CEO David Verklin said he stopped touting Canoe Ventures' interactive TV advertising platform until it morphed from possibility to reality. While he never seemed far from the stage, he emerged Tuesday to say the iTV product is in the market, and six cable networks are pitching it to advertisers.
Marketers can place overlays in spots that prompt viewers to click-through and request a coupon or sample. Verklin said Cablevision's AMC and Comcast's E! and Style are teed up to run the spots now, while the Discovery Channel and two NBC Universal cable channels are anticipated to be ready by year's-end.
So far, the "request-for-information" spots can only be delivered into some homes served by Time Warner Cable and Comcast. Verklin would not release the number, but it is likely no more than 15 million. Next year, Canoe aims to be able to stream spots into households served by TWC, Comcast, Cox, Cablevision, Charter and Bright House -- all part owners of Canoe.
Networks license the technology and then sell it to advertisers. Canoe then shares in the proceeds of a deal.

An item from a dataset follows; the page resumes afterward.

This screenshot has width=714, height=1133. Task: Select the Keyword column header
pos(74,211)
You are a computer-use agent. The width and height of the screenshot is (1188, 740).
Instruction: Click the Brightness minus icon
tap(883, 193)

Canoe has missed some deadlines that Verklin promoted with launching products. And he indicated those shortfalls convinced him to take a lower profile until "what we were going to do" turned into "what we've done" -- i.e., the iTV offering.
When he took over Canoe, he said he didn't realize how challenging it could be to deliver a spot to a home with uplinks and head-ends, etc. Plus, in Canoe's case, enabling set-top boxes with new technology, and stitching together a footprint covering Canoe's six cable owners. His excitement about the end product -- the spots themselves and their capabilities -- may have overtaken him.
"If I had to do it all over again, I would've spent more time explaining the complications of the infrastructure challenges we faced," he said.
Verklin said Canoe has data showing that the simple appearance of an overlay on screen during an ad raises brand recall -- even if a viewer takes no action. "There's value to an unclicked banner," he said.
But could the triggers and prompts cause a backlash? Since few ads have them, Verklin said it's unlikely.
Comcast COO Steve Burke, who sits on Canoe's board and has been an evangelist for its potential, is set to become the chief of NBC Universal. Verklin said his new role won't diminish his eagerness, however -- and may even benefit Canoe. At NBCU, he could nudge the company's sales force to be more aggressive in pitching the iTV ads to clients.
"I think you'll find him to be even more bullish on Canoe than he was before," Verklin said.